# StellPlatz near Colditz



## tattytony (Jun 29, 2009)

If possible would someone have any details of a stellplatz near Colditz, I have Berlin covered now just Colditz and trying to find somewhere else to visit on our return near the borderish area.

Thanks in advance


----------



## lucy2 (Jun 27, 2007)

We have been to Colditz castle twice, 1st time in the car coming back from Italy we stayed in a brand new hotel in Chemitz 5 star £ 40 a night. 2nd time we stayed at Colditz municipal site. The site is about 1/2 mile out of town. Nothing special but dirt cheap . The warden is off site until about 4pm . you just pitch up & he calls for his euros..Also pitchs have lecy to them. you can pm me if you want more details.


----------



## philjohn (May 29, 2005)

Hi,

Have a look here it is close by, http://www.grossbothen.de/index.html the web site is all in German unfortunately.

Phil J


----------



## peejay (May 10, 2005)

Closest Stellplatz to Colditz is a few kms west at the Swimming pool/Leisure centre at Bad Lausick, no facilities but free overnight parking....

>Bad Lausick Stellplatz<

http://kur.bad-lausick.de/

N51.145424 E12.654474
Am Riff 3

Pete

Edited to add coords


----------



## Kumasi (Sep 8, 2009)

*Colditz Site*

We stayed at the Colditz municipal site in Augst 2010. It is about 1km from the catle but you get there along a quiet path through a wood.
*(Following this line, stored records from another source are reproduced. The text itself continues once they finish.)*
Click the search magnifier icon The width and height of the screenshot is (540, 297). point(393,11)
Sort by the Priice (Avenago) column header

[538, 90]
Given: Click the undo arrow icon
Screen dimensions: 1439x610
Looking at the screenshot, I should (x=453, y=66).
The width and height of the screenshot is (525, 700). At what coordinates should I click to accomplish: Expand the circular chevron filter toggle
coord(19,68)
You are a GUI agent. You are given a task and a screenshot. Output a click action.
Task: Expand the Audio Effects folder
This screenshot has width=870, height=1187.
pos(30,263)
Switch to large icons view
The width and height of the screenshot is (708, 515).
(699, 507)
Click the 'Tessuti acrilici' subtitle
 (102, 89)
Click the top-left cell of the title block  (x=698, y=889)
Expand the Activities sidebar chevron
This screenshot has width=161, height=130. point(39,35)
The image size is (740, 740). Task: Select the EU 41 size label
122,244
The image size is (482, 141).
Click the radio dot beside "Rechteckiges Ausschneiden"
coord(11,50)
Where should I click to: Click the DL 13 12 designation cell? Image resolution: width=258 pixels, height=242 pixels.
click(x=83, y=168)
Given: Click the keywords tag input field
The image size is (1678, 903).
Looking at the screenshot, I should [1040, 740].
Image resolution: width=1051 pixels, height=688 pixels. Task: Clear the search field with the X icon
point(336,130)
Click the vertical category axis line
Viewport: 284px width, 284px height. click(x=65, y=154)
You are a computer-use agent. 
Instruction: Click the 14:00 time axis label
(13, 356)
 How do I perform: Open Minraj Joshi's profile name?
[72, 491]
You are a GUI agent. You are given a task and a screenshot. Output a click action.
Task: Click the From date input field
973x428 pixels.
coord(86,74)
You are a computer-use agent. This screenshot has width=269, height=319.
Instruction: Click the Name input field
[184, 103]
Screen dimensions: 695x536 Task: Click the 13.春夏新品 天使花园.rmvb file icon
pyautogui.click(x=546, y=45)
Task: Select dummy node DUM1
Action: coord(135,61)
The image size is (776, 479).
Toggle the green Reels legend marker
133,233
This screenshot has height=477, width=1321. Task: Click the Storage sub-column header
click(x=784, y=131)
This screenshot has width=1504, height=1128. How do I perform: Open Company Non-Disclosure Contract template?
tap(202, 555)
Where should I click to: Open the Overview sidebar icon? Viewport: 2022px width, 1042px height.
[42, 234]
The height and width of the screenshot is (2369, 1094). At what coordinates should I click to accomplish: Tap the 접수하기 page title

Very pleasant. The site itself was fine. As the earlier post states the lady pitches up at about 4pm but no one had any problems with this. Toilets very clean. 1 euro for a shower. Best part was the swimming pool next door. Extremely cheap, very clean and loads for the kids to do. Also some good supermarkets near to the site.


----------